Thursday, June 24, 2010

In Defense of German Austerity

The following is a letter from the German Finance Minister published in the Financial Times.

Consider the raft of stimulating measures the German government adopted in late 2008 and early 2009 to stabilise the economy and mitigate the impact of the financial crisis on other sectors; not to mention our automatic stabilisers, which acted to the full, cushioning the labour market and domestic demand from the steep downturn. Some of those who are pointing fingers at Germany on Thursday hail from countries where such built-in mechanisms to tackle economic slowdowns are much weaker.

As we acted, we saw our budget turn from a nearly balanced position to a deficit of 5 per cent of gross domestic product. Just as it would be dangerous to remove such support abruptly, governments should not become addicted to borrowing as a quick fix to stimulate demand. Deficit spending cannot become a permanent state of affairs. We need carefully considered exit strategies.

Germany has such a strategy. We will launch it next year (unlike most of its European peers, Germany still has an expansionary budget in 2010) with saving measures representing less than 0.5 per cent of GDP.
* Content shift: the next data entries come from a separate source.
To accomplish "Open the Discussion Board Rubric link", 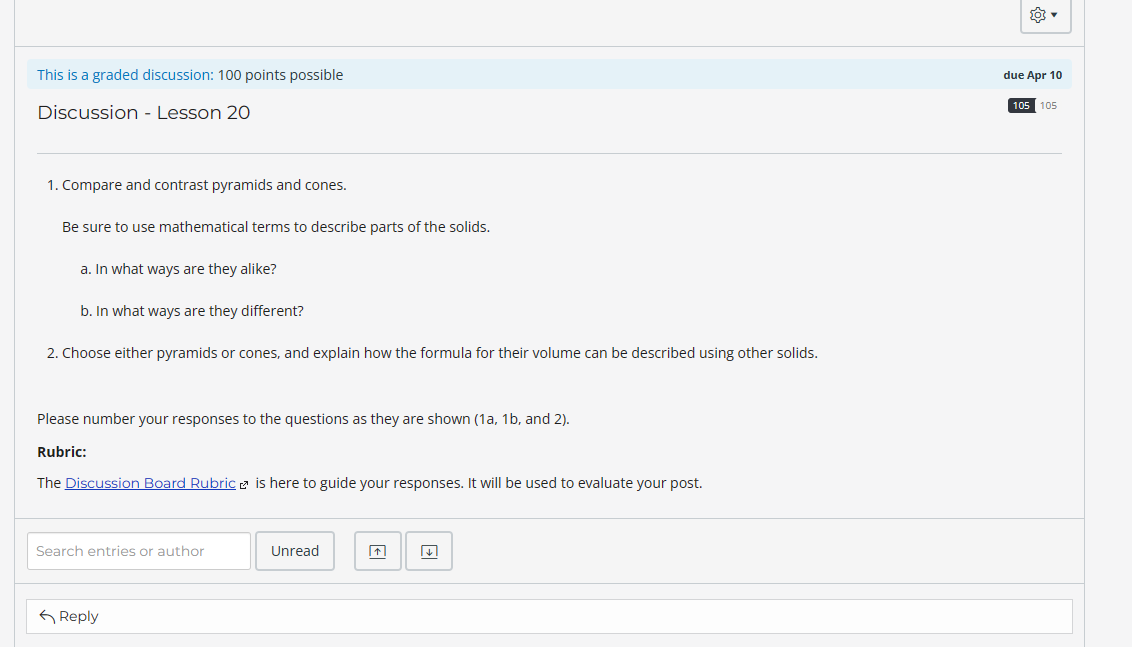I will (x=150, y=482).
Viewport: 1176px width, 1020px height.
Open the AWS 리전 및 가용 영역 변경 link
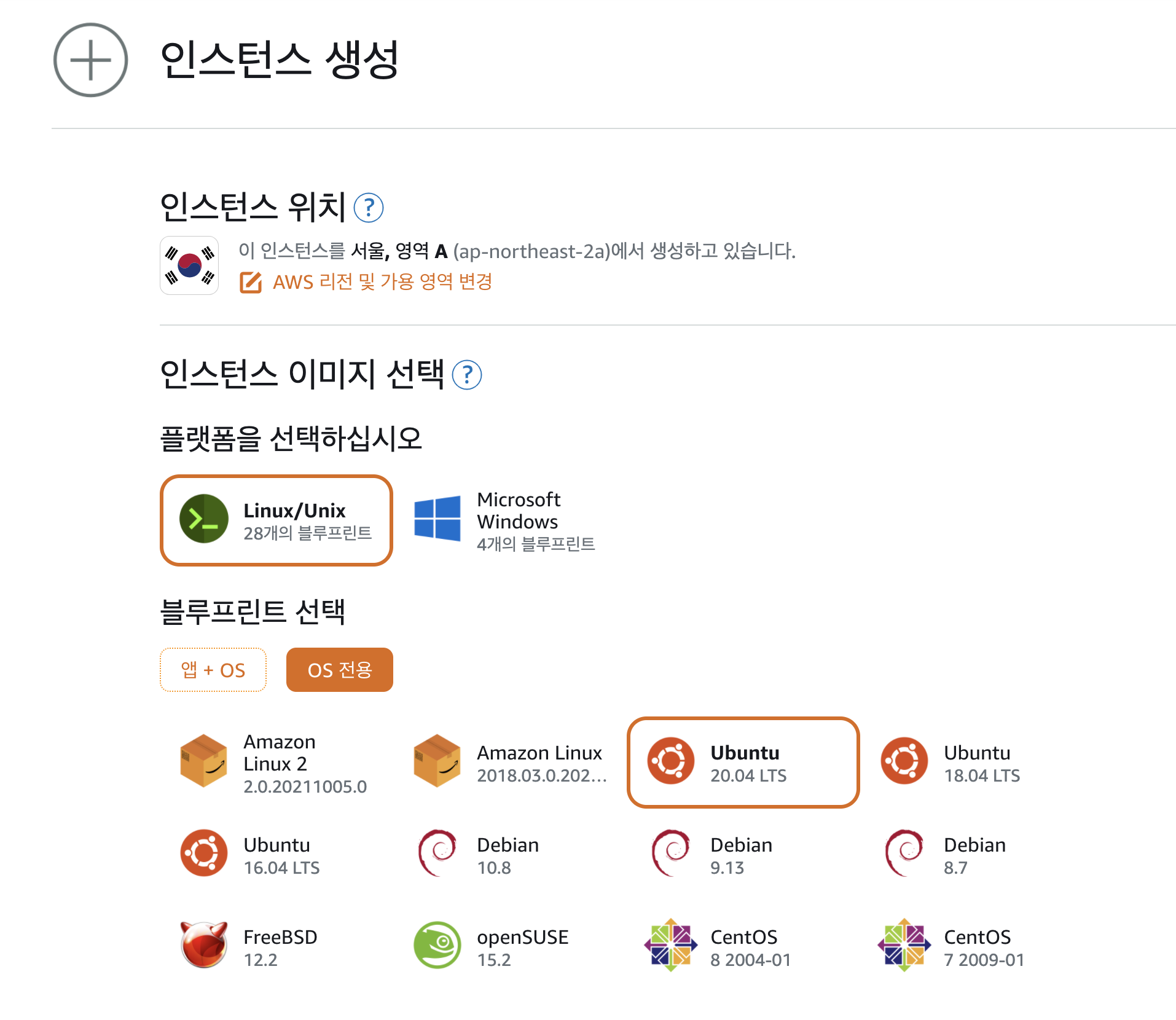[382, 282]
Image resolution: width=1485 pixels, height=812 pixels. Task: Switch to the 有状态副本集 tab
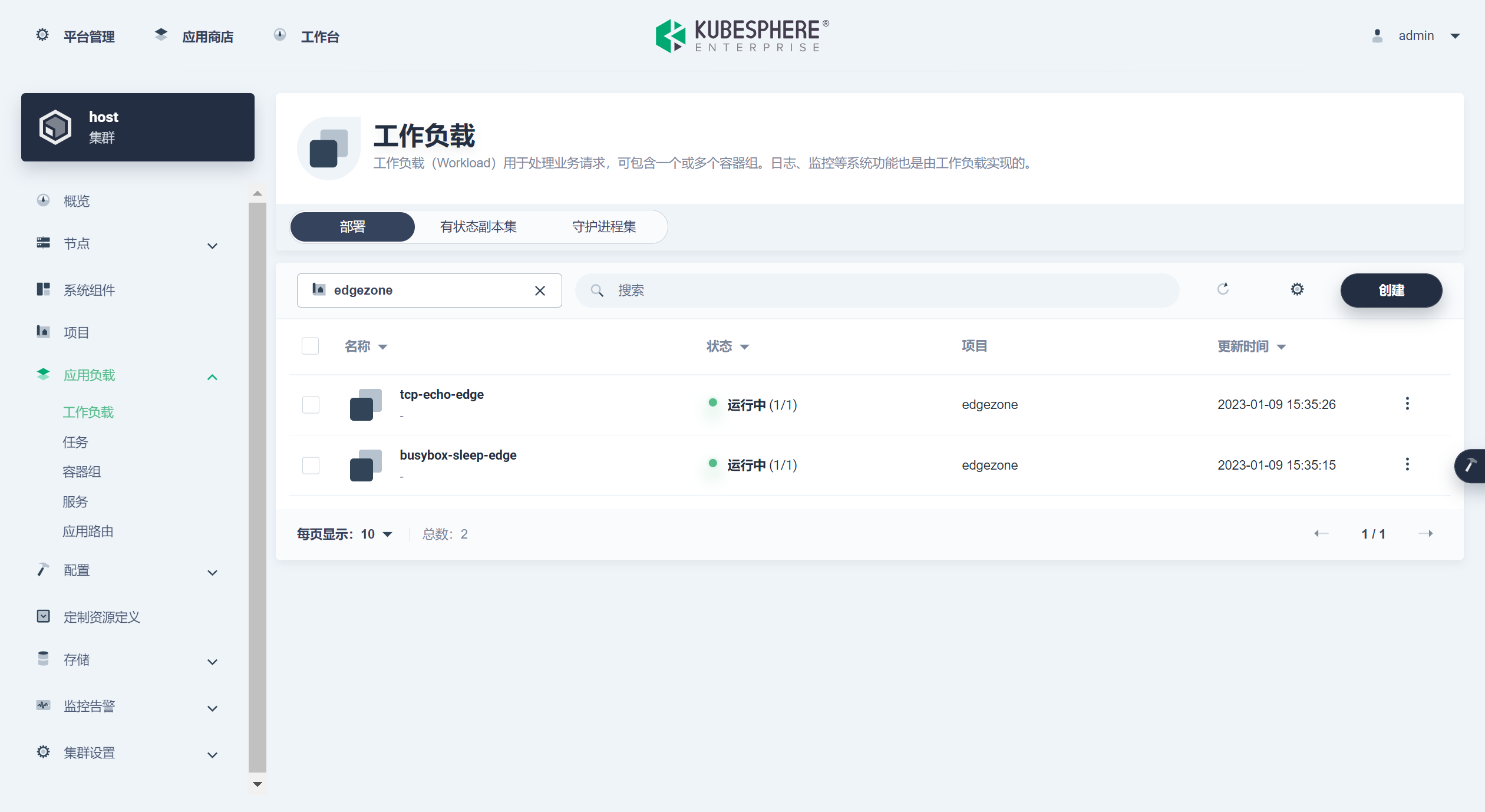click(478, 226)
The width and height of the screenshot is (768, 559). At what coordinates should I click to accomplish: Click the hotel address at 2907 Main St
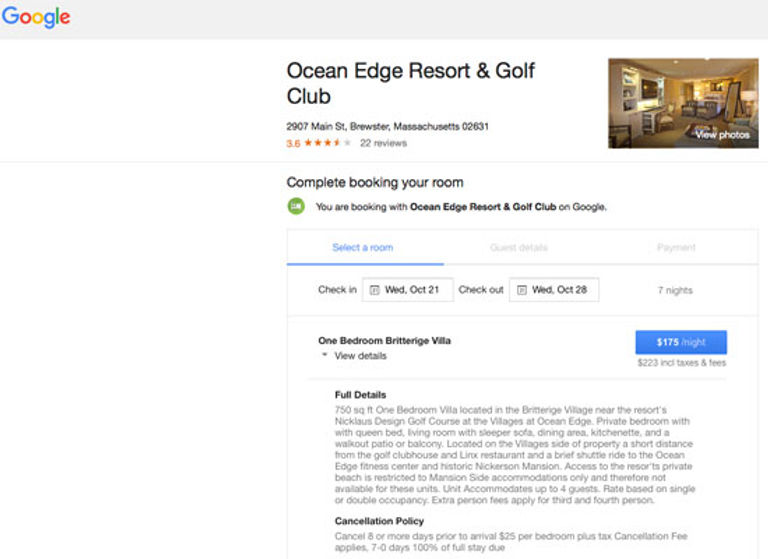pos(387,126)
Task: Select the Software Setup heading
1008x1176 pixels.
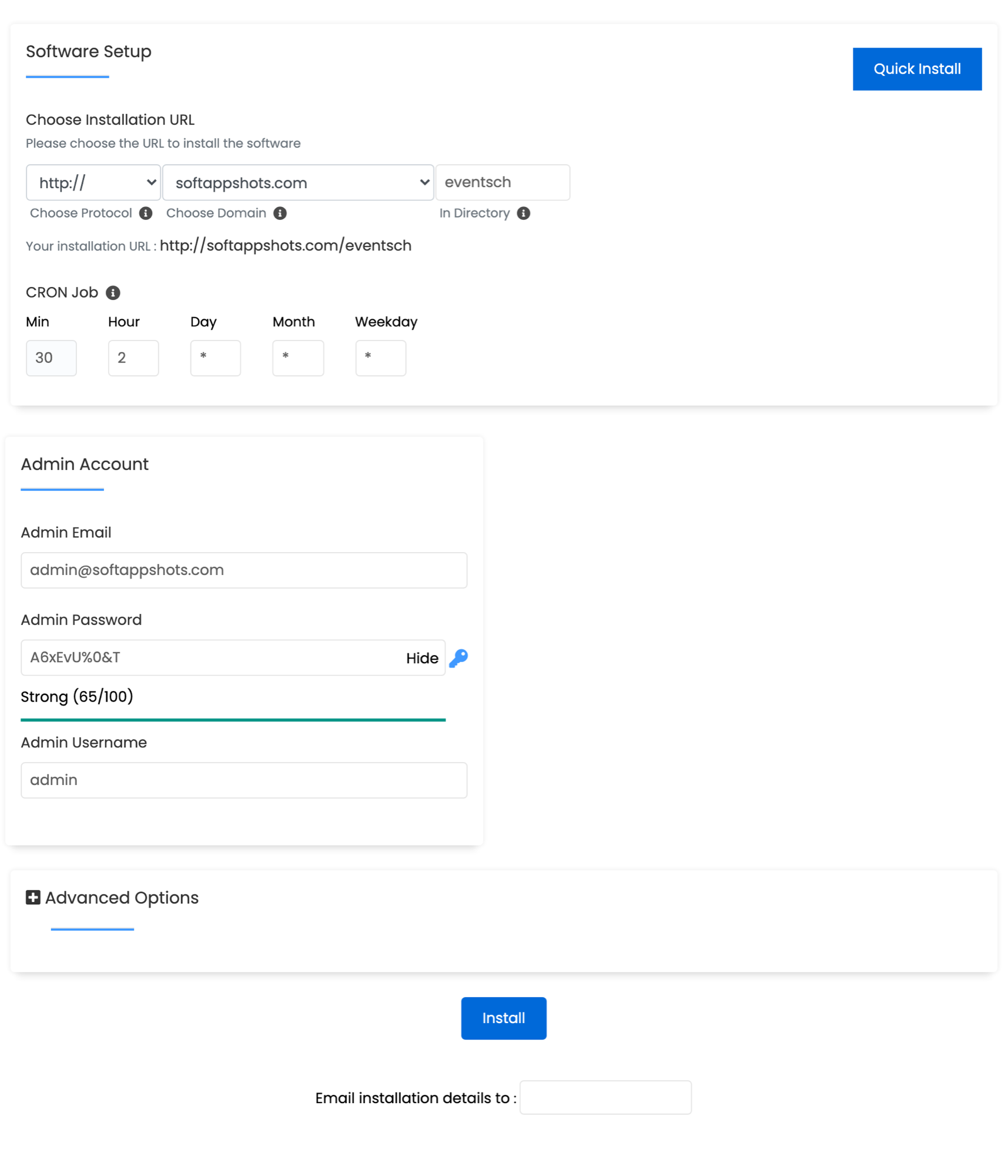Action: click(x=88, y=52)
These steps are not only moderate in scale, but they are also economically sensible because they will increase incentives for the jobless to find work, reduce subsidies and trim the civil service. This controlled and measured approach to reducing our deficit is hardly what one would call “slamming on the brakes”. Indeed, one of its objectives is to strengthen our growth potential. Our course could be described as one of “expansionary fiscal consolidation”.

Behind the calls for us to pursue a more expansionary fiscal course lie two different approaches to economic policymaking on each side of the Atlantic. While US policymakers like to focus on short-term corrective measures, we take the longer view and are, therefore, more preoccupied with the implications of excessive deficits and the dangers of high inflation.

So are German consumers. This aversion to deficits and inflationary fears, which have their roots in German history in the past century, may appear peculiar to our American friends, whose economic culture is, in part, shaped by deflationary episodes. Yet these fears are among the most potent factors of consumption and saving rates in our country. Seeking to engineer more domestic demand by raising government borrowing even further would, here at least, be counterproductive. On the contrary, restoring confidence in our ability to cut the deficit is a prerequisite for balanced and sustainable growth.

Demography is another reason why we must work harder at reducing deficits in the medium term than many others. Not only are Germans getting older, but our population is also shrinking year after year. This will make it harder for future generations to service our debts and, in time, will reduce our growth potential to about 1.5 per cent a year. Whereas the US, with its more vital demographic trends, can hope to “grow” its way out of its public debt, this is not an avenue that is open to us.

Although we have no alternative to consolidating, we can do it in an intelligent way that will foster growth in the long term. One way to do this is by focusing our efforts on the expenditure side rather than increasing taxes. Meanwhile, we plan to maintain or even increase public investments in education and research.

The German government knows it has a responsibility to promote growth in Europe and the world. We will rise to it not by piling up public debt but by fulfilling our traditional role as an anchor of stability. The “debt brake” – a sophisticated set of fiscal rules now enshrined in our constitution – will provide the framework for our exit from the emergency fiscal measures adopted to combat the economic fallout of the financial crisis.

Far from being a straitjacket, the “brake” provides flexible rules that give governments fiscal leeway in cyclically hard times and encourage consolidation in good times. While it will force us to reduce our structural federal deficit to 0.35 per cent of GDP by 2016, it will not prevent the deployment of automatic stabilisers in case of a renewed economic slowdown.

We will abide by the rules of the “debt brake” and by its European equivalent, the stability and growth pact, not for prestige reasons, not just because we are legally bound to, nor, as has been comically suggested, out of masochism, but because it is the best way to inspire confidence in our citizens and investors that the state can cope with the current situation.

Without this confidence there can be no durable growth. This is the lesson of the recent crisis. This is what financial markets, in their unambiguous reaction to excessive budget deficits, are telling us and our partners in Europe and elsewhere.

I disagree, but I thought his point was incredibly well articulated.